**任务:**
照录下方数据中的若干行：从含有“Where should I click to: Open the generate-package”的那一行开始，一直抄到含有“I will coord(20,41).”的那一行，首尾两行都包括在内。

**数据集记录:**
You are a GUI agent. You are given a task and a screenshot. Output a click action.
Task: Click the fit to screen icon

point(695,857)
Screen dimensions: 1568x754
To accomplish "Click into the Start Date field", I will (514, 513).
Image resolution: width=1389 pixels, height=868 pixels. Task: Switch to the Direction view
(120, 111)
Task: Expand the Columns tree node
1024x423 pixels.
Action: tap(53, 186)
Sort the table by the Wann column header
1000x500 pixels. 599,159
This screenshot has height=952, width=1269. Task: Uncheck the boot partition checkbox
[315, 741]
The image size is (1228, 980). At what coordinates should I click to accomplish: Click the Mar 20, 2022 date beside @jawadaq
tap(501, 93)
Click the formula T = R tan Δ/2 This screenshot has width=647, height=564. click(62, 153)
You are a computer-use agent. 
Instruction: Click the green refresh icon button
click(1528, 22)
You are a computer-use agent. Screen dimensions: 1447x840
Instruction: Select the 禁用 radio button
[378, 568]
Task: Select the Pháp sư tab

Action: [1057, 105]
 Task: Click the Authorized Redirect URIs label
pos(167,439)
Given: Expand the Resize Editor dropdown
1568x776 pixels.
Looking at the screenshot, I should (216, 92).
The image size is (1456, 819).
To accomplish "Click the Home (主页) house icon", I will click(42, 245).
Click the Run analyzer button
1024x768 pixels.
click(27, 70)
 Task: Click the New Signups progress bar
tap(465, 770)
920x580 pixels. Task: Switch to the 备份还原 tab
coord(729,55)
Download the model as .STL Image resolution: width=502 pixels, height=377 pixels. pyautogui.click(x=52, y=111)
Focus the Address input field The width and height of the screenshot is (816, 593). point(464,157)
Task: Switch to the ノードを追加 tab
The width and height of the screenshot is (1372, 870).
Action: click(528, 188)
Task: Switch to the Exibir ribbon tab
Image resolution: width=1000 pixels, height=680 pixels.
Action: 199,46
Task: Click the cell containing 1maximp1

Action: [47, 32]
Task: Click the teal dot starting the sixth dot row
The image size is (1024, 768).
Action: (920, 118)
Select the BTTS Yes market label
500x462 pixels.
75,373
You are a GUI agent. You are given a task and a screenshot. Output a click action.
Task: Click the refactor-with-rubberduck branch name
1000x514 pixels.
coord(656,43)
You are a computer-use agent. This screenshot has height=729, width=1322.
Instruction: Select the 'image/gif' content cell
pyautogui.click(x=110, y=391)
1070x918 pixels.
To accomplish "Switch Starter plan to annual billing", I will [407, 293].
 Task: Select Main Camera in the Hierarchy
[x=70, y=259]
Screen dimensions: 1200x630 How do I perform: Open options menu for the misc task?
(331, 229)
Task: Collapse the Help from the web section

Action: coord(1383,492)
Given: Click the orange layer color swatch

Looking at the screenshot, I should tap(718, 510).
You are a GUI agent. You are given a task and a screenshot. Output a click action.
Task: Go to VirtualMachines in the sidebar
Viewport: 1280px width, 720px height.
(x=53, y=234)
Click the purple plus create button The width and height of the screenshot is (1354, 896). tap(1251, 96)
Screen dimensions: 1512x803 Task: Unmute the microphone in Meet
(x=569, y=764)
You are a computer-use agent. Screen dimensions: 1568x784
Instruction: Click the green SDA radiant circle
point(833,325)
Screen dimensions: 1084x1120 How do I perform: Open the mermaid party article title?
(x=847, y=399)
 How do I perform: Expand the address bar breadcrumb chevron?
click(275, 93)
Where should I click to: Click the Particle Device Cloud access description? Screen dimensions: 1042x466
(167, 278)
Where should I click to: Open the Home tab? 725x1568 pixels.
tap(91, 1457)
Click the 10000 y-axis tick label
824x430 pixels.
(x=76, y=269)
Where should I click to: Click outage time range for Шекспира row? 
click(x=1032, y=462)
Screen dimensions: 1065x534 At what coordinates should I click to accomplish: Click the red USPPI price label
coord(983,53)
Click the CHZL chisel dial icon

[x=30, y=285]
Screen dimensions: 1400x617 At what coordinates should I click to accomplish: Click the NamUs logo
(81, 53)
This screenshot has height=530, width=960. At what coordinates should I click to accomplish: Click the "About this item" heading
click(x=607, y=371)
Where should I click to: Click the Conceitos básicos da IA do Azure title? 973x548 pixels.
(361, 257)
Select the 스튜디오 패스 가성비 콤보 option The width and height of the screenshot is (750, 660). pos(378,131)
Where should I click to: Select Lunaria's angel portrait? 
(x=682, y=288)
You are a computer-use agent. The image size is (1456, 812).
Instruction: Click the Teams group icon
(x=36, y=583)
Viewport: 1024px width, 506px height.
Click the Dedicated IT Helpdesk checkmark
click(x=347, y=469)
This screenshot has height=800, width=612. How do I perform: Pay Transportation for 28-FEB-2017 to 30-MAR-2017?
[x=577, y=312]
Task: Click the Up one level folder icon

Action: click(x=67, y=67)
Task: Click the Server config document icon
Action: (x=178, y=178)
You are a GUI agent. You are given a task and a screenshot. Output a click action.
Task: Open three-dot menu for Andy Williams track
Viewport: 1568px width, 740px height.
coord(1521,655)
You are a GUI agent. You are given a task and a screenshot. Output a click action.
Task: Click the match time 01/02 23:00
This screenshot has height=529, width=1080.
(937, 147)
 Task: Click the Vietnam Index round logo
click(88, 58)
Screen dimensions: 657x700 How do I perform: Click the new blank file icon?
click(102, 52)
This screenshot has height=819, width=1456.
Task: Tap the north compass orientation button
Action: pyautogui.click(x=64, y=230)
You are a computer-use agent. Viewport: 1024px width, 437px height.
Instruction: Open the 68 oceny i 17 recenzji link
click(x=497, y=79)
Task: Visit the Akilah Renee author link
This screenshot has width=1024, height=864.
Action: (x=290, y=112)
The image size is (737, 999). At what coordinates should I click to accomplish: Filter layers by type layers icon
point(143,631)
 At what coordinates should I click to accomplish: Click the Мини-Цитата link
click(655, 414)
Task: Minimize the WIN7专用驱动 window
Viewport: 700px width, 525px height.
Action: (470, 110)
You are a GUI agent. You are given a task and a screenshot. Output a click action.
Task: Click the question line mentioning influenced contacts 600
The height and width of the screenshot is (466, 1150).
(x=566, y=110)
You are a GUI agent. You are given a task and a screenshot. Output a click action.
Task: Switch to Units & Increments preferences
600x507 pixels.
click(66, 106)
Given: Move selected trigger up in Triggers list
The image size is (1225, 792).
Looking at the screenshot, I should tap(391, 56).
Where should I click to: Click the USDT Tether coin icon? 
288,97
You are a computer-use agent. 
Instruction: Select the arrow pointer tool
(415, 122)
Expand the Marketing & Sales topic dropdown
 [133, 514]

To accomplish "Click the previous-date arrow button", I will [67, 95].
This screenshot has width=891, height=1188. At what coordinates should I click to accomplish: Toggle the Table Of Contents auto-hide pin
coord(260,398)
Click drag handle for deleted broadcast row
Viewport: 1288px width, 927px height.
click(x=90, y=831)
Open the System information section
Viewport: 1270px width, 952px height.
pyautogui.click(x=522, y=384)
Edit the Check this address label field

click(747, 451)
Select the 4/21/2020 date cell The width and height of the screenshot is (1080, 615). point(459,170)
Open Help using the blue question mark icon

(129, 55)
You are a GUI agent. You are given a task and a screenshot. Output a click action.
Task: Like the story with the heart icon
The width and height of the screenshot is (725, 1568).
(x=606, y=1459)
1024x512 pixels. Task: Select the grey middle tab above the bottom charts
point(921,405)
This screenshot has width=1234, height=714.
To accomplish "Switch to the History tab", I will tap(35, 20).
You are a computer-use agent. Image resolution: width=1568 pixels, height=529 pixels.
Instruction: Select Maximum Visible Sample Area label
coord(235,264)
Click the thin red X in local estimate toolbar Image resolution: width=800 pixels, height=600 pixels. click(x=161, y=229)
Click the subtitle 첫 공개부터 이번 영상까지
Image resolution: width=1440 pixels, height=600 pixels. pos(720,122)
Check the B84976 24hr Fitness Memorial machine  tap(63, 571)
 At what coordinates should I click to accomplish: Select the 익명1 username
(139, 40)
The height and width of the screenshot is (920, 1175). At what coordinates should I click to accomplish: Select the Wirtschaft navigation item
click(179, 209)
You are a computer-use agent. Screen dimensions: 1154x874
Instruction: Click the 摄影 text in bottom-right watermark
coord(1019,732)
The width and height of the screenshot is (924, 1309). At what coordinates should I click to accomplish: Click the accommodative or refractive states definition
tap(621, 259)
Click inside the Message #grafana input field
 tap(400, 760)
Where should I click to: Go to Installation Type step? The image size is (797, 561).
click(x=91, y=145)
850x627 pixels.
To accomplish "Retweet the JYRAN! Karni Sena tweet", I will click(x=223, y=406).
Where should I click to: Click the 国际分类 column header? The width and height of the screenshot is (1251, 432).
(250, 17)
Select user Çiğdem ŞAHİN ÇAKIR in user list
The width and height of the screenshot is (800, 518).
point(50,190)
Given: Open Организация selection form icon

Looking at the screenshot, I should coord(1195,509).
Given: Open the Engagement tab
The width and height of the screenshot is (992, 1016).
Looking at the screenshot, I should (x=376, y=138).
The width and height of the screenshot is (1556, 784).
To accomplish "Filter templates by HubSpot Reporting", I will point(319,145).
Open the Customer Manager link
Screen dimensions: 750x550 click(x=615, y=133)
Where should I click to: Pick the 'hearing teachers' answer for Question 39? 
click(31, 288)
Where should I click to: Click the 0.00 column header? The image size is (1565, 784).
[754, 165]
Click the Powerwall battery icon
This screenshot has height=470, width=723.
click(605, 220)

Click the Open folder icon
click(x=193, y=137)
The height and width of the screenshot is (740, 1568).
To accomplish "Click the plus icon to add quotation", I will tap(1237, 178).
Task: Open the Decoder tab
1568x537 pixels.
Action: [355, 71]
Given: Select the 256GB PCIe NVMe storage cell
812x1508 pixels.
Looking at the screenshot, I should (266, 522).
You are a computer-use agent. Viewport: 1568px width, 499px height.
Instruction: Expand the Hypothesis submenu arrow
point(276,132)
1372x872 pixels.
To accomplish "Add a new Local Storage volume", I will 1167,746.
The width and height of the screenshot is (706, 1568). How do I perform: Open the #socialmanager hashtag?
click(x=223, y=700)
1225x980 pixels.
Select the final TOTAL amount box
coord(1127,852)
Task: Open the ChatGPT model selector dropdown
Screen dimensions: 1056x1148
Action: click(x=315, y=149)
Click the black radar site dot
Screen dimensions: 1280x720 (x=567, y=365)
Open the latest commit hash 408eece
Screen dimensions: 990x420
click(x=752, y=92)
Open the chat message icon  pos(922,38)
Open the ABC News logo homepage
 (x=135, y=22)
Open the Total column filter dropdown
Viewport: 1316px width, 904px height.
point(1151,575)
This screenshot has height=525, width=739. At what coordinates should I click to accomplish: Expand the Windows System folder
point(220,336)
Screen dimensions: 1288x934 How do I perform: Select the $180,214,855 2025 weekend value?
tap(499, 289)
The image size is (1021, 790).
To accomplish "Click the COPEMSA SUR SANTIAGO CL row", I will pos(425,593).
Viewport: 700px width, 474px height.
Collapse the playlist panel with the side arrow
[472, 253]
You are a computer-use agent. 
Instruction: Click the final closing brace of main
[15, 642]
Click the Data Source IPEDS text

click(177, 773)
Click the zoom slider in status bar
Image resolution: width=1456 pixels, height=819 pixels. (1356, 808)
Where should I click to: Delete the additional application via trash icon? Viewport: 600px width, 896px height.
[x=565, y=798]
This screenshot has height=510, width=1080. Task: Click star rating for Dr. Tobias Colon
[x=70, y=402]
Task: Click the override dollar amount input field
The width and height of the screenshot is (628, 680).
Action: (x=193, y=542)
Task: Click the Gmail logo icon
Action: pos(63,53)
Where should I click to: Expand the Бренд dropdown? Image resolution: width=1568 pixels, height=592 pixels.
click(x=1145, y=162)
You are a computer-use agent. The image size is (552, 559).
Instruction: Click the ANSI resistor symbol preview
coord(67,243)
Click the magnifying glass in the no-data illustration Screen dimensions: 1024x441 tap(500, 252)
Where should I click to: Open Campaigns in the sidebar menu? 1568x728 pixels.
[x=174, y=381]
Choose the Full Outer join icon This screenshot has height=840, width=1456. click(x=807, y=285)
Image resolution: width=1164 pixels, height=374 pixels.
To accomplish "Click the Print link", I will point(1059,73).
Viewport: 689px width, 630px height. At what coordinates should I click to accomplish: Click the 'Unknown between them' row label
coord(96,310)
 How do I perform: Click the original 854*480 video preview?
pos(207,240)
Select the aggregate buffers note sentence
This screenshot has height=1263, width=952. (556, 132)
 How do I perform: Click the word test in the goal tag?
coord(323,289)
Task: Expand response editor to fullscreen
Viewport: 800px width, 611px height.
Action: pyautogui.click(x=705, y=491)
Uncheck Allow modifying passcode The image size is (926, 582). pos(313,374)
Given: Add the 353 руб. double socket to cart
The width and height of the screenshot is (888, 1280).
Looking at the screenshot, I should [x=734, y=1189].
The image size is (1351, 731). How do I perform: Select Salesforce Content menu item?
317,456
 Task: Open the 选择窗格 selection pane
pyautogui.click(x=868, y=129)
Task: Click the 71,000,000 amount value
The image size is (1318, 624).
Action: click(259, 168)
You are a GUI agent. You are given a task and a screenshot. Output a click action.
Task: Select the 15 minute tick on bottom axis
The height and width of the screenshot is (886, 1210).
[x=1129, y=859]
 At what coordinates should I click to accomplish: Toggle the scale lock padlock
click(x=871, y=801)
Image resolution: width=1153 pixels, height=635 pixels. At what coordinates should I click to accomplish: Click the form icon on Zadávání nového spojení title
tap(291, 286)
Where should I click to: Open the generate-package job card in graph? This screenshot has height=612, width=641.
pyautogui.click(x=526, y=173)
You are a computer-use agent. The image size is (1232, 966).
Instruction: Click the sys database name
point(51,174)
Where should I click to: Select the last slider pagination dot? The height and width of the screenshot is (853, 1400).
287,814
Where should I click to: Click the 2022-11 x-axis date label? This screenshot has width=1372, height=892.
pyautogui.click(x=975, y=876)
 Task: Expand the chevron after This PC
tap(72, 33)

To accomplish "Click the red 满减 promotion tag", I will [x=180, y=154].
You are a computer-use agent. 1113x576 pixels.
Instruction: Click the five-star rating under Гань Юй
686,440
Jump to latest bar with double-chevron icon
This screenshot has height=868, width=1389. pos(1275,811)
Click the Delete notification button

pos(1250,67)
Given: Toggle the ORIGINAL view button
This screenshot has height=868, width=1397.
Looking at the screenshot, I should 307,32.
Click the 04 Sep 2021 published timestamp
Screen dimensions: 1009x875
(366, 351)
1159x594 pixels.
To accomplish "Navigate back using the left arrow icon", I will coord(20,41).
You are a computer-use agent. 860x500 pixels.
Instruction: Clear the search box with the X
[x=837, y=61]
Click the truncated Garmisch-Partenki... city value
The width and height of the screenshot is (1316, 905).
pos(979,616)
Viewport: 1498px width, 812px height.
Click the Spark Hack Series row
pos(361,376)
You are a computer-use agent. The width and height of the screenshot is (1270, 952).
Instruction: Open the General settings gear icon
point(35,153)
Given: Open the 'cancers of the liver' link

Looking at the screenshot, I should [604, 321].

**完整回答:**
Where should I click to: Open the generate-package job card in graph? This screenshot has height=612, width=641.
pyautogui.click(x=526, y=173)
You are a computer-use agent. The image size is (1232, 966).
Instruction: Click the sys database name
point(51,174)
Where should I click to: Select the last slider pagination dot? The height and width of the screenshot is (853, 1400).
287,814
Where should I click to: Click the 2022-11 x-axis date label? This screenshot has width=1372, height=892.
pyautogui.click(x=975, y=876)
 Task: Expand the chevron after This PC
tap(72, 33)

To accomplish "Click the red 满减 promotion tag", I will [x=180, y=154].
You are a computer-use agent. 1113x576 pixels.
Instruction: Click the five-star rating under Гань Юй
686,440
Jump to latest bar with double-chevron icon
This screenshot has height=868, width=1389. pos(1275,811)
Click the Delete notification button

pos(1250,67)
Given: Toggle the ORIGINAL view button
This screenshot has height=868, width=1397.
Looking at the screenshot, I should 307,32.
Click the 04 Sep 2021 published timestamp
Screen dimensions: 1009x875
(366, 351)
1159x594 pixels.
To accomplish "Navigate back using the left arrow icon", I will coord(20,41).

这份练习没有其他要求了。